La sensación de que todo debe estar impecable pero el resultado nunca es suficiente define la vida cotidiana de muchas personas. Ya sea la limpieza de un automóvil, el orden de una habitación o el puntaje en una evaluación académica, siempre parece haber un margen de mejora. Incluso cuando se alcanza un sobresaliente, el perfeccionista suele dudar del mérito, atribuyéndolo a un error del evaluador que no fue detectado. Bajo esta óptica, las felicitaciones externas son percibidas como gestos de cortesía para evitar conflictos, lo que impide alcanzar un estado de plenitud, satisfacción o descanso. Esta autoexigencia desmedida no solo afecta al individuo, sino que se convierte en un obstáculo severo para sus vínculos afectivos.
Según Leon Garber, un psicoterapeuta especializado, el perfeccionismo en el ámbito de las relaciones humanas desencadena una exigencia insaciable. Garber señala que aquellos que mantienen una visión inflexible sobre el desempeño de los demás tienden a considerar cualquier esfuerzo como insuficiente, lo que anula el reconocimiento y alimenta un ciclo de insatisfacción constante. El experto asocia esta conducta al llamado “perfeccionismo socialmente prescrito”, una convicción de que el entorno impone estándares inalcanzables, obligando al sujeto a una búsqueda de aprobación que jamás es correspondida.
La intervención terapéutica y el cuestionamiento de patrones
Garber observa que cuando los pacientes expresan sentimientos de abandono o falta de interés, las terapias convencionales enfocadas en enumerar acciones de apoyo pueden, paradójicamente, validar la mentalidad perfeccionista.

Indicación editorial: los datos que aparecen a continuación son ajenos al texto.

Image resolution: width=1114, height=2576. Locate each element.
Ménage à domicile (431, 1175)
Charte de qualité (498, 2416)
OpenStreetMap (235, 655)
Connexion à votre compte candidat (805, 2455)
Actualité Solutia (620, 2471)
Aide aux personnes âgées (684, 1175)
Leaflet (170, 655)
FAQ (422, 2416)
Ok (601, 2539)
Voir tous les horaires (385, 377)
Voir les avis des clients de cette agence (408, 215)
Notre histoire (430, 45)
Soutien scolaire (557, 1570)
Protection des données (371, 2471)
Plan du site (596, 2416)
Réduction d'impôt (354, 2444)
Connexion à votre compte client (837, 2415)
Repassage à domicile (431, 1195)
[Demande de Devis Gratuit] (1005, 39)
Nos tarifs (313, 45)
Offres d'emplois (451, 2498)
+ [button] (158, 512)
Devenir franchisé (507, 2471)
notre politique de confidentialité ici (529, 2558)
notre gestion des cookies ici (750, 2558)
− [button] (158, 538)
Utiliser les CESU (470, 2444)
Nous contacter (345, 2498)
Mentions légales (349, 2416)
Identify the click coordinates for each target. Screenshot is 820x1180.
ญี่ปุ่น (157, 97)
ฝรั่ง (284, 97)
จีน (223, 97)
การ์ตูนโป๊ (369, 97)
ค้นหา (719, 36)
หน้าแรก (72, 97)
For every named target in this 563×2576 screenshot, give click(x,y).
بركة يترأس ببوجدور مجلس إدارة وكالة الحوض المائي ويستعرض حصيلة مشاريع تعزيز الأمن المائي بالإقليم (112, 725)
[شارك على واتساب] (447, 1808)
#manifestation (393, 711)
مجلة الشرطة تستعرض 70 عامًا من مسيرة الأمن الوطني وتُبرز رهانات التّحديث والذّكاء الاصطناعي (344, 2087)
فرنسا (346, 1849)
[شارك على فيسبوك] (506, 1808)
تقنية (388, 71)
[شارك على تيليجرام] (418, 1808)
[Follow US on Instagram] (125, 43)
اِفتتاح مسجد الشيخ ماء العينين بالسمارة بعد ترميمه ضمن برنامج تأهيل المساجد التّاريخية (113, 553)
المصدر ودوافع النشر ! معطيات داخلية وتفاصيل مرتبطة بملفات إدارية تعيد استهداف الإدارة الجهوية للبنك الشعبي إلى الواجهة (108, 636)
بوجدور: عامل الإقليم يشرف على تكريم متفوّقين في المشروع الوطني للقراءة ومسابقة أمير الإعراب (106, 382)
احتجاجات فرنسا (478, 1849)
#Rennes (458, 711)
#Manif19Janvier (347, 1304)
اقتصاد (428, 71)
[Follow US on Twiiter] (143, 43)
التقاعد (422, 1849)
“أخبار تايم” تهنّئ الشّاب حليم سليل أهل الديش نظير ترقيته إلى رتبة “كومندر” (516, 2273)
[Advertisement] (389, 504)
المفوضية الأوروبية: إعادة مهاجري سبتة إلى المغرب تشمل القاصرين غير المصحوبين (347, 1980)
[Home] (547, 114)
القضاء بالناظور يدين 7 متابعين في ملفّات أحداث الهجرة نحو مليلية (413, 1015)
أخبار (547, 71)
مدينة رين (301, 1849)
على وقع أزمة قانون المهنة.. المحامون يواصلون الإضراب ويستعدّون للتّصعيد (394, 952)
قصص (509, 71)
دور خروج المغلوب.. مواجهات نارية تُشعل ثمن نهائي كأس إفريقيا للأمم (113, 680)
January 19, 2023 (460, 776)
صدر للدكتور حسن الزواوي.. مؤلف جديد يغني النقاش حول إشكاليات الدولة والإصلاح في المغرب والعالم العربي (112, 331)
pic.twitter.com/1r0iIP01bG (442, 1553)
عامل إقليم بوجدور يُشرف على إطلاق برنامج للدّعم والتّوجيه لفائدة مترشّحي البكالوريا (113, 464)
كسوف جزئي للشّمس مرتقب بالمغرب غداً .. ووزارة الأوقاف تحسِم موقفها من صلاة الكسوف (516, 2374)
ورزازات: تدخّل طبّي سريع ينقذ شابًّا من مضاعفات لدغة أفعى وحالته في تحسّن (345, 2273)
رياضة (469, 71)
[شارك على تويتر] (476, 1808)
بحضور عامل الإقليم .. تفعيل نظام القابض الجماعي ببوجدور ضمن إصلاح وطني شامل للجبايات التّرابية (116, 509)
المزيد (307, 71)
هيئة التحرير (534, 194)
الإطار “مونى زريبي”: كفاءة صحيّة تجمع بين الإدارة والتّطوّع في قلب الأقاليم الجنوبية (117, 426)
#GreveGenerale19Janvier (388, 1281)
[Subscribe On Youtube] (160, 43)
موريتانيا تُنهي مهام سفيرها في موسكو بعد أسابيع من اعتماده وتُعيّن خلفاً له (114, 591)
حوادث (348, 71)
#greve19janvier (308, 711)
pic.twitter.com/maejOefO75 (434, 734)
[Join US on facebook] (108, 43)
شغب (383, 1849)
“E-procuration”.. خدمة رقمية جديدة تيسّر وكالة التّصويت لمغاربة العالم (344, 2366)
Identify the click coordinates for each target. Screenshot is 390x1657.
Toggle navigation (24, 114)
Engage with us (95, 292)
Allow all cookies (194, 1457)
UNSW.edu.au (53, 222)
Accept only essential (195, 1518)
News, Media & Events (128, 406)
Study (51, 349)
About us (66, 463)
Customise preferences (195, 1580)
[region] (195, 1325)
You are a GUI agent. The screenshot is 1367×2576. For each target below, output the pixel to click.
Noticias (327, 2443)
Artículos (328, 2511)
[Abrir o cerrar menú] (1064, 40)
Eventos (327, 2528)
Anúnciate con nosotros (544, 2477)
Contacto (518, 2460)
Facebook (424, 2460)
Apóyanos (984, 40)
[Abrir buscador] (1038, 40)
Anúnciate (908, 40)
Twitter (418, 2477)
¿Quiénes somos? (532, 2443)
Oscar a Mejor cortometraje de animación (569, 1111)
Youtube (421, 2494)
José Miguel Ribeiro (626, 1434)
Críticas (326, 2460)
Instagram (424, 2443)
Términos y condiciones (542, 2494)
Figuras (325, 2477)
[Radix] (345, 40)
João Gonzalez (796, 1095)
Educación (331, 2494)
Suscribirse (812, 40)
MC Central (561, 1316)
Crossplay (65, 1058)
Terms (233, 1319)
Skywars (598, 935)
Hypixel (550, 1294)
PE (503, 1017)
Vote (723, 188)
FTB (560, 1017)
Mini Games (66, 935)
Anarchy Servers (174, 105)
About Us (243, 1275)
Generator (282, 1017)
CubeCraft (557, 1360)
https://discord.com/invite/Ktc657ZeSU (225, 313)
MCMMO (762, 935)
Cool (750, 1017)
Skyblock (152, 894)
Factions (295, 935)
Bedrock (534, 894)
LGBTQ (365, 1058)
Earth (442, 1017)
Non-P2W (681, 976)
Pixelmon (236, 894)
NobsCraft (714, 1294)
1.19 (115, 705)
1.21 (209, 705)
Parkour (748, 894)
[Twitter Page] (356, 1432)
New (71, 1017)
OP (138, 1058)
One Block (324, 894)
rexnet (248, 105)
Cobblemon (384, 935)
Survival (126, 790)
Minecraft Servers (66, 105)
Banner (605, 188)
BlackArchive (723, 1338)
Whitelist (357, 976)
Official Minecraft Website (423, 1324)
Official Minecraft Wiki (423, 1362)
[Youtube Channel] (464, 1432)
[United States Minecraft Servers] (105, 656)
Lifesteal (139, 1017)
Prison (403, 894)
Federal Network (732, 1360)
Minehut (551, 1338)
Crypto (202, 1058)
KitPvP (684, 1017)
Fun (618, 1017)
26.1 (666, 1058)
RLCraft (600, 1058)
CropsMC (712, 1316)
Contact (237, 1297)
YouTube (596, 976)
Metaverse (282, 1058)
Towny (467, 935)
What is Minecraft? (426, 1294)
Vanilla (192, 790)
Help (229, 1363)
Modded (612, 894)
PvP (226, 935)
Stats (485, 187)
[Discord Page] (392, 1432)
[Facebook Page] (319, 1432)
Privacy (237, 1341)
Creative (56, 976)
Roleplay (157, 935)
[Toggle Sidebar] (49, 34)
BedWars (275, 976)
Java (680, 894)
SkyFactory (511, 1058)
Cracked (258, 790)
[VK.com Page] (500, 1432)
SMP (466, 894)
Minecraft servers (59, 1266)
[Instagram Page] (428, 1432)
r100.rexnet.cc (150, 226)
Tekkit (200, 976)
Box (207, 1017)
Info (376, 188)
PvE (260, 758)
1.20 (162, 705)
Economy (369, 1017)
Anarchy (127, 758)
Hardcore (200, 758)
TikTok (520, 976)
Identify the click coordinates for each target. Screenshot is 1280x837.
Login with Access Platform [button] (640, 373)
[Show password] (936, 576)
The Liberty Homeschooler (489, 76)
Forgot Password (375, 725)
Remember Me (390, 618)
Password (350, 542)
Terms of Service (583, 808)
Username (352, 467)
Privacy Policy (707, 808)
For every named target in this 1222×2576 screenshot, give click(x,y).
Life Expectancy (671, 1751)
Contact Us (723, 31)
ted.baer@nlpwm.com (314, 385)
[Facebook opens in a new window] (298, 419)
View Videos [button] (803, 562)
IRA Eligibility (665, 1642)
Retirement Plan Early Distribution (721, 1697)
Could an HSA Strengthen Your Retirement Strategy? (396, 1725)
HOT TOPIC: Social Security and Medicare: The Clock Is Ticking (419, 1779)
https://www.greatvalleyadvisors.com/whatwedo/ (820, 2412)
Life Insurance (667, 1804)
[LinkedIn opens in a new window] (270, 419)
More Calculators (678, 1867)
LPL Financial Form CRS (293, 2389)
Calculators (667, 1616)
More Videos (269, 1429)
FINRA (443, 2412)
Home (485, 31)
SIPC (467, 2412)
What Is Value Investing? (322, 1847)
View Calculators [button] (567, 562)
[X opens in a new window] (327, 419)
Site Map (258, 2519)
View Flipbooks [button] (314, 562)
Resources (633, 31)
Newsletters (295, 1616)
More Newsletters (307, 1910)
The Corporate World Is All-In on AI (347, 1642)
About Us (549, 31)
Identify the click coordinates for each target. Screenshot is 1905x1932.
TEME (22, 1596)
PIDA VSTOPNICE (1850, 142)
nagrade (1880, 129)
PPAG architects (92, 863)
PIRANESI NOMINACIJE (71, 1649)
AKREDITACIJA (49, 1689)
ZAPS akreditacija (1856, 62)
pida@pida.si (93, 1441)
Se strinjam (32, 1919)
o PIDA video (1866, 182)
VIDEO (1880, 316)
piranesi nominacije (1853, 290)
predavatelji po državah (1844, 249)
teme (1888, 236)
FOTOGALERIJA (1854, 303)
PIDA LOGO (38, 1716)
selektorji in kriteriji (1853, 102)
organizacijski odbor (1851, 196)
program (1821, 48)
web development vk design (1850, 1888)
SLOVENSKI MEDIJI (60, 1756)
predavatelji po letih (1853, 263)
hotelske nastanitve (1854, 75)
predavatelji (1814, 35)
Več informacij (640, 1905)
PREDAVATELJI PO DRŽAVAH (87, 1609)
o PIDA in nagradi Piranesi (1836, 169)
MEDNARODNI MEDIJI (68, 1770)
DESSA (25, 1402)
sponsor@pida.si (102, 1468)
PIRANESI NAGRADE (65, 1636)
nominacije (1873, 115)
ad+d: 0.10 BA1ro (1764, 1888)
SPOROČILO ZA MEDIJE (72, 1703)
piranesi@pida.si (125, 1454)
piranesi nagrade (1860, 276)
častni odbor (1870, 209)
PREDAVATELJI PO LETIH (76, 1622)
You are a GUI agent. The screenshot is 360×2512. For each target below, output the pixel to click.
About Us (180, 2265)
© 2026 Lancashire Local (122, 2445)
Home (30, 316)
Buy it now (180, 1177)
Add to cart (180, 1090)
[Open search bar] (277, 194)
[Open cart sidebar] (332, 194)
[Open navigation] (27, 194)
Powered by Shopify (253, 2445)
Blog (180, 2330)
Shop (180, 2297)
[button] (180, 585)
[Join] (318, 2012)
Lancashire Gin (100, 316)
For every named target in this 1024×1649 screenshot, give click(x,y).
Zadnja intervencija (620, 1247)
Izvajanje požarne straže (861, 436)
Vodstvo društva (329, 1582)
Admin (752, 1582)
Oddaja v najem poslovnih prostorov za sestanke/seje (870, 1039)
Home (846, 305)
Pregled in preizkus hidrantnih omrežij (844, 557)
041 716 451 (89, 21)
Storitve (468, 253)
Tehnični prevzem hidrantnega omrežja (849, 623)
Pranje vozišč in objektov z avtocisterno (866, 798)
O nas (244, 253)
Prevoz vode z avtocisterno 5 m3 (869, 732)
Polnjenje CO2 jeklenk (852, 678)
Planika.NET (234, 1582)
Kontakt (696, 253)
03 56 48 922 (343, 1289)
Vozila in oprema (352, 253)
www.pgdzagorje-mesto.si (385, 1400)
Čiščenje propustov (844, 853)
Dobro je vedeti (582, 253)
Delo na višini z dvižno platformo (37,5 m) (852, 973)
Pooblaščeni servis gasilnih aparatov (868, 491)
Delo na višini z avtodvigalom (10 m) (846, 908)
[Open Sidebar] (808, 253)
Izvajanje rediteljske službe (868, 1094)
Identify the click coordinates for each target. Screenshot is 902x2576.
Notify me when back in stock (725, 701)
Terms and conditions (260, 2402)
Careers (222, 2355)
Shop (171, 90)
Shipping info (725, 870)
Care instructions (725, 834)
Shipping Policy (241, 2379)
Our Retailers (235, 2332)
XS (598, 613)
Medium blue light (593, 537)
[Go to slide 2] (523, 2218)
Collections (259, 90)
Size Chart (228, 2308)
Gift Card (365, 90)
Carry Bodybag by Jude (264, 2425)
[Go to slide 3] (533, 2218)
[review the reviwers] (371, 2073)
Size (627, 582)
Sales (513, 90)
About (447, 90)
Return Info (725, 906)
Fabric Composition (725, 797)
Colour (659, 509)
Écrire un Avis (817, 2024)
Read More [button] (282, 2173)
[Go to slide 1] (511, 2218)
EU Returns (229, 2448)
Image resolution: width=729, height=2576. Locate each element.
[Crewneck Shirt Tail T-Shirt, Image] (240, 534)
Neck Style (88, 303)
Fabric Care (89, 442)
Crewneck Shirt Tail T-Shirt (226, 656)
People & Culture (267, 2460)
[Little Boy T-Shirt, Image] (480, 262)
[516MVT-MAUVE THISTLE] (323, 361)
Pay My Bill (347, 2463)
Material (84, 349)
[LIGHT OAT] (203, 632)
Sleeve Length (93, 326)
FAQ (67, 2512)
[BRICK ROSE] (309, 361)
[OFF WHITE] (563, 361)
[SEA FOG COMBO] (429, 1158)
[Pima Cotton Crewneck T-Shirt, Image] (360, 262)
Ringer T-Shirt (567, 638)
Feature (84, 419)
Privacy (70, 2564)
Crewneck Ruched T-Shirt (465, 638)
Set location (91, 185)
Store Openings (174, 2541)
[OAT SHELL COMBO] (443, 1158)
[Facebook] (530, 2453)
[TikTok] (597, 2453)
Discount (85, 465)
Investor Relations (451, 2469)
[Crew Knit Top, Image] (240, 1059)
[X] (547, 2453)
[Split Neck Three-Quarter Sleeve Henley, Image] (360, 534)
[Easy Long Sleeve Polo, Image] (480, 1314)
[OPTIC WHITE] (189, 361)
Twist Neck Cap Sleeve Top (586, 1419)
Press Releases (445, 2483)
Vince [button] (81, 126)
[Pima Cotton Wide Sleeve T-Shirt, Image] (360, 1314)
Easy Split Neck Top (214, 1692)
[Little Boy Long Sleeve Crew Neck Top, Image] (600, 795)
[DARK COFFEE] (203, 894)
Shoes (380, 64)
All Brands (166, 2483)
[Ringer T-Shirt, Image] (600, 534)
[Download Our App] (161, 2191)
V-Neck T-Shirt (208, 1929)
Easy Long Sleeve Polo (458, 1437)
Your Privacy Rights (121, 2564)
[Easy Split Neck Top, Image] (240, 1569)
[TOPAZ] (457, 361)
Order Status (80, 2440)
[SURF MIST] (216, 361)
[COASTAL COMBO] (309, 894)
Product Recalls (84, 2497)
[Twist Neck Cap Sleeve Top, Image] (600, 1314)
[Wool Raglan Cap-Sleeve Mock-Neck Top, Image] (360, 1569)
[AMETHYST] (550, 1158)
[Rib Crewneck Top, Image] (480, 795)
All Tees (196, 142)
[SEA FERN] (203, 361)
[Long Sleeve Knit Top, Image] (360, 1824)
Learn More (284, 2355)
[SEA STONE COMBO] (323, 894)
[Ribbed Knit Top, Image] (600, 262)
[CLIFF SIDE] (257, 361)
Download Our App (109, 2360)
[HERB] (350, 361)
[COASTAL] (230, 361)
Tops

Por ello, propone un enfoque basado en preguntas críticas para ayudar a los pacientes a identificar patrones dañinos en sus relaciones:
“¿Con qué frecuencia asumes que los demás no están haciendo lo mejor que pueden? ¿Con qué frecuencia crees que tu sentido de ser más reflexivo y desinterezado, si no más inteligente también, los aleja?”
Dentro de este marco, el perfeccionismo socialmente prescrito fuerza al individuo a intentar alcanzar una excelencia que es, por definición, inalcanzable. Garber aclara que en este ciclo, “la perfección, sea cual sea, sigue siendo desconocida”. Existe una brecha significativa entre esta visión y la de quienes confían en que las personas actúan según sus capacidades. Al respecto, el terapeuta subraya:
“La segunda perspectiva implica una directiva porque la acompaña la creencia de que los demás no siempre están haciendo lo mejor que pueden y, de hecho, normalmente no lo hacen”.
El juicio hacia el entorno y la falta de empatía
Cuando el perfeccionismo se proyecta hacia los demás, surgen barreras interpersonales insalvables. Las personas con este perfil suelen catalogar a quienes no cumplen sus expectativas como hipócritas o perezosos. El uso de frases inquisitivas como “Siempre puedes hacerlo mejor” o “¿Pero de verdad has dado lo mejor de ti?” actúa como una herramienta de distanciamiento y juicio crítico. Según el análisis de Garber, esto crea una trampa comunicativa:
“Si admites que no lo hiciste tan bien como podrías, entonces te etiquetan como vago. Y si te defiendes manteniendo que lo hiciste, te criticarán por carecer de perspicacia, si no por cometer engaño directo”.
Este comportamiento dificulta severamente la capacidad de empatía. Los perfeccionistas orientados hacia fuera suelen confundir la igualdad con la equidad, fallando en el reconocimiento de las limitaciones del prójimo. Garber explica esta limitación de la siguiente manera:
“Los perfeccionistas orientados a otros luchan por diferenciar entre igualdad y equidad. Sí, pueden tratar a todos con justicia, en el sentido de exigir estándares imposibles y cada vez mayores; pero no parecen capaces de empatizar con sus necesidades y, más importante aún, con sus limitaciones”.
Finalmente, el especialista invita a los pacientes a explorar si su cinismo proviene de una vergüenza subyacente proyectada para ganar un sentido de importancia. El proceso de sanación requiere humildad y la voluntad de aprender sobre las capacidades reales de los demás. En palabras de Garber:
“Se pide al perfeccionista orientado a los demás que considere seriamente que puede estar simplificando en exceso las suposiciones de sus expectativas; que puede que aún sea su responsabilidad aprender de lo que otros son y no son capaces de hacer”.